Order is…essential in our homes, if, instead of chaos, we want a neat, smoothly functioning home and peace of mind. It can become every bit as easy to put clothes, papers, books, and other items where they belong as to throw them over a chair, on a table or on the mantle. It is all a matter of habit. ~Daryl V. Hoole, The Art of Homemaking, 1967
I am amazed at the impact leaving the ironing board up overnight had on us. I wasn’t finished with my ironing so I just left it up instead of putting it away. I rationalized that I would just have to drag it out first thing in the morning, anyway, so why not just leave it? When it is up, it is by the windows in the bedroom next to my sewing cabinet. And it changes the whole dynamic of the bedroom. When it is up, it makes the room seem smaller and less tidy. When I finished my ironing and put the board away, I noticed that the bed hadn’t been made as carefully and shoes weren’t in the closet where they were supposed to be. Even the dresser had stuff on top of it that hadn’t been put in the drawers where they belong. And that was just leaving the ironing board up overnight! Can you imagine the impact from having several more things languishing in “put me away” limbo-land?
You know, when we think of a zen-like atmosphere, we don’t conjure up a room with bills stacked on the table by the door or newspapers strewn about and toys flung far and wide. No, when we think of peaceful environments, we usually envision places were we can literally and figuratively breathe. We don’t have to create stark and sterile environments but as I look at mid-century and earlier snapshots and the Maynard Parker photos of the ideal homes for House Beautiful, I can’t help but note that everything is neat and tidy–there isn’t a lot of “stuff” filling up the space.
Mrs. Hoole, quoted above, continues:
Some people justify their untidiness by claiming that is takes too much time to be neat; they would rather do something “creative” with their time. Perhaps it does require a second’s more time to be neat and orderly initially, but ultimately considerable time is saved by not having to hunt for a pence, the mate to a shoe, or the other stocking.
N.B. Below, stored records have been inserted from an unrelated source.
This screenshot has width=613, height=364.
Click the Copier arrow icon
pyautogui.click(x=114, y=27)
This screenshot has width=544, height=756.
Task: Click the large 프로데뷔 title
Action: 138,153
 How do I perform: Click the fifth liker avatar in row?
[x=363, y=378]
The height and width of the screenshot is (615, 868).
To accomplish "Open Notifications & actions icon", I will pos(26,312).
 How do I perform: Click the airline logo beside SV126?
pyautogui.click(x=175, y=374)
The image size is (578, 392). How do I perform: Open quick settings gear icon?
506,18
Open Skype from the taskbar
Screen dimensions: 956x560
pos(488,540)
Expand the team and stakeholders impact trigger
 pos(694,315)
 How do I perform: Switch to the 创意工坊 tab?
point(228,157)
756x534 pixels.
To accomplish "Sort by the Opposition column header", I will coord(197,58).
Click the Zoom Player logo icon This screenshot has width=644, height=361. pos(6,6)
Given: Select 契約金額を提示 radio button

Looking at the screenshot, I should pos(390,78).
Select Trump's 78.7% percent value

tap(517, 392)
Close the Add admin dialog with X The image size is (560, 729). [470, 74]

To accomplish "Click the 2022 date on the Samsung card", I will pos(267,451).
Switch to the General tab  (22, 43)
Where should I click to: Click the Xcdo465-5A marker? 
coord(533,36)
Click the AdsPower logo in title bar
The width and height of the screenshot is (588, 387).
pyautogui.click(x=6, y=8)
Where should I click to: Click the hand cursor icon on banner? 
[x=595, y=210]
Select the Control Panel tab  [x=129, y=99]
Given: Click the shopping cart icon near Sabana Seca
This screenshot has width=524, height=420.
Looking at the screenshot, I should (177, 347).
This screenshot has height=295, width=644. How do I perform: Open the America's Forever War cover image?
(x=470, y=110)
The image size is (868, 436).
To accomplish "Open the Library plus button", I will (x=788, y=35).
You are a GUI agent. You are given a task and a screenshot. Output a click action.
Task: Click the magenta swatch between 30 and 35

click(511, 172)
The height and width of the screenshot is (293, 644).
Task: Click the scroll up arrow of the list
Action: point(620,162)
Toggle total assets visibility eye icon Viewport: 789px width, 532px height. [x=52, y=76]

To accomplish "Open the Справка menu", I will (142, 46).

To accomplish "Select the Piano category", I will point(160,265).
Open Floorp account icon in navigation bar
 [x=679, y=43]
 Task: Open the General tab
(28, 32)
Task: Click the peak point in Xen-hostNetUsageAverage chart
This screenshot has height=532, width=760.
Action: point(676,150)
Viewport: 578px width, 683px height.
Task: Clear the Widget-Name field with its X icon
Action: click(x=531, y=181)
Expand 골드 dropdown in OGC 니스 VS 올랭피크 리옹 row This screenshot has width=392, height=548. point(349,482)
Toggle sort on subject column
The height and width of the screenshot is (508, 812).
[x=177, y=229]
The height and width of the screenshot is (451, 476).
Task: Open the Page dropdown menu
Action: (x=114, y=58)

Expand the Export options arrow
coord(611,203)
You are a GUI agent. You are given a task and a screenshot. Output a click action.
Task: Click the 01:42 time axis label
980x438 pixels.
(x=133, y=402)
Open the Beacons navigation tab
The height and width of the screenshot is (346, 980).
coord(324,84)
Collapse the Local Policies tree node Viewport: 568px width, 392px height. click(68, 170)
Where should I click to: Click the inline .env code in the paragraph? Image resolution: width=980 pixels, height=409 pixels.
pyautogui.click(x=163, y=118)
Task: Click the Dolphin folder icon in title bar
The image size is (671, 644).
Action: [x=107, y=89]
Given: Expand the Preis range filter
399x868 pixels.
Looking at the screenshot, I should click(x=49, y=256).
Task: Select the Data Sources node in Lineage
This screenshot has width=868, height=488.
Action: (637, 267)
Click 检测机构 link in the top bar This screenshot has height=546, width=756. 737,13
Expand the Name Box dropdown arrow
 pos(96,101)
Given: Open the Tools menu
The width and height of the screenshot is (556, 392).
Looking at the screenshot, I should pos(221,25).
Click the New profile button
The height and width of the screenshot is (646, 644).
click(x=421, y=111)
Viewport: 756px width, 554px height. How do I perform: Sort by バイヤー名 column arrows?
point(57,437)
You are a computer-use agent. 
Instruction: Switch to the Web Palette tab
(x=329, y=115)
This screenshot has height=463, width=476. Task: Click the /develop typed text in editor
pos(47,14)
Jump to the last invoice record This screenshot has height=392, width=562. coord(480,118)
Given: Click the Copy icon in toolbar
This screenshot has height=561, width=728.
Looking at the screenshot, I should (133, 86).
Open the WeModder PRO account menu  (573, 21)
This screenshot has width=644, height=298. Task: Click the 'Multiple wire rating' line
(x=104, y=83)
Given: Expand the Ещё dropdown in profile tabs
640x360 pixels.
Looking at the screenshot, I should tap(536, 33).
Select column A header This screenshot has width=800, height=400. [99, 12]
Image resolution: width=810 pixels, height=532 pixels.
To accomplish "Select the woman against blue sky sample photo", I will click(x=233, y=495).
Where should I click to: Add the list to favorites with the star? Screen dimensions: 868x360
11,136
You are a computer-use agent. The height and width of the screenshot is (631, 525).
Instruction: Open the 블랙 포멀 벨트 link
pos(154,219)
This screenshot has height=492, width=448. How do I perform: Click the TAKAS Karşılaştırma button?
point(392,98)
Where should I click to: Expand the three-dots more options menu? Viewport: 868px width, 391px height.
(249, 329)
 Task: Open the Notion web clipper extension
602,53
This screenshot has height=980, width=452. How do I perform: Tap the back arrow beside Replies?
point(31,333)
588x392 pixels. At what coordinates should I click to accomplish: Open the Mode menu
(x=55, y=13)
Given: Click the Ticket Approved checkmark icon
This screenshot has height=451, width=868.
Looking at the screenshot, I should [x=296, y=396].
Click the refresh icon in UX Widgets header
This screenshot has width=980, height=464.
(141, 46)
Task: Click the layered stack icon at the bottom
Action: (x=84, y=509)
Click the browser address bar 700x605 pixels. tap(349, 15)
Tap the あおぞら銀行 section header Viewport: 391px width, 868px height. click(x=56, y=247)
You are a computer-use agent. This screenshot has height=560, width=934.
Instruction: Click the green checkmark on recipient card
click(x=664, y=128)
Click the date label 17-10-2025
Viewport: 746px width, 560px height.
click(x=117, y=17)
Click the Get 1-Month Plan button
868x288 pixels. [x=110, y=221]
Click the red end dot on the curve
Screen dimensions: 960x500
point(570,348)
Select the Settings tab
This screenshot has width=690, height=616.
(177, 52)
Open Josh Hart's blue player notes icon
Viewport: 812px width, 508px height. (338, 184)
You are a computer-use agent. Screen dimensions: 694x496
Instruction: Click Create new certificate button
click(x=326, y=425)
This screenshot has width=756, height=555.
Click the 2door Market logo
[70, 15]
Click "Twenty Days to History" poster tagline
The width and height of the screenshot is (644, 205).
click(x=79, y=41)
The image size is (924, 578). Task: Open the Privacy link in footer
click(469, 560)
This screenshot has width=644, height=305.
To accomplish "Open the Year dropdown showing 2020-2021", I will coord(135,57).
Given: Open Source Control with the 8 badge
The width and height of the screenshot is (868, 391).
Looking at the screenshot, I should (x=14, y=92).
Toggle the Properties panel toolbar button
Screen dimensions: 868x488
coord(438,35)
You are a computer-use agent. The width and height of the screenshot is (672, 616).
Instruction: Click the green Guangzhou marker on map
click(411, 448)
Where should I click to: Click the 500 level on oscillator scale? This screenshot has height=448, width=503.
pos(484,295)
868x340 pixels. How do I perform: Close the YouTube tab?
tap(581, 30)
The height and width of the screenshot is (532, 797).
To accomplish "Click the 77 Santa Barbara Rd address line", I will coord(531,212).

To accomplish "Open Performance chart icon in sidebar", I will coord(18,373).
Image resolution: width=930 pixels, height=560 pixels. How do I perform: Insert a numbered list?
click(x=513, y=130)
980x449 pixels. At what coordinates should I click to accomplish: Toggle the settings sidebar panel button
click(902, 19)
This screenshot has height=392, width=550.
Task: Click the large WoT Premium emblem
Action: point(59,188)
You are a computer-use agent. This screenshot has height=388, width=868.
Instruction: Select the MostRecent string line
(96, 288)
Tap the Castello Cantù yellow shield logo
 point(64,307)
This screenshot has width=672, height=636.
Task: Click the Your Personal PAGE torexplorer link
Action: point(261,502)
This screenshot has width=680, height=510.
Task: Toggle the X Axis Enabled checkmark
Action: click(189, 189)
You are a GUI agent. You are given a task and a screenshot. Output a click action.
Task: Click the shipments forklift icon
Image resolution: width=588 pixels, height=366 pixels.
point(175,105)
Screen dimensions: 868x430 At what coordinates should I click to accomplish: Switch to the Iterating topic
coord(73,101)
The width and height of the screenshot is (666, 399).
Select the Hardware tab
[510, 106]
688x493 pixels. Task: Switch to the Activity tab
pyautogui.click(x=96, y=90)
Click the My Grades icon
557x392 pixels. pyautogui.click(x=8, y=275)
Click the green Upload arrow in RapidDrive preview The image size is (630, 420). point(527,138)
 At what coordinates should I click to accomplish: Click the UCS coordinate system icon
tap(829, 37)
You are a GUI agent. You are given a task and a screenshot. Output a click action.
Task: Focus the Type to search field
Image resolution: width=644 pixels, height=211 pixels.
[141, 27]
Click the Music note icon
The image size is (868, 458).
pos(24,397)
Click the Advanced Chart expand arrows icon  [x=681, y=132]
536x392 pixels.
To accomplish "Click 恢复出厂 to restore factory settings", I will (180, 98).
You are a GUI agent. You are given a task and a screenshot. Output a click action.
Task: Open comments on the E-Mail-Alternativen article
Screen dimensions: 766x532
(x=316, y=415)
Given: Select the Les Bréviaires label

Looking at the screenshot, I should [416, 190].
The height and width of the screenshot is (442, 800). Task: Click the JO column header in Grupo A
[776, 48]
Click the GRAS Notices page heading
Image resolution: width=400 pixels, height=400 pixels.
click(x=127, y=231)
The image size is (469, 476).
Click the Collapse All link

She doesn’t mention it but the mental peace of mind also makes it all worth while. I have been in small cottages that felt liberating and in big houses that felt cramped. And the cramped environment all had to do with stuff–either too much stuff so there wasn’t a place for it or stuff that hadn’t been put away. When I feel the urge to just dump stuff on nearest flat space instead of putting it away, I gently ask myself my usual motivating question, “If not now, when?” The response usually leads to “when” becoming “right now.” And, if I dont’ have a place for it, then I know I have too much stuff.
In the Thirties and Forties, Fibber McGee’s closet was a running joke about not having a place for everything. Now we just rent storage units so we don’t have to deal with the chaos caused by too much stuff.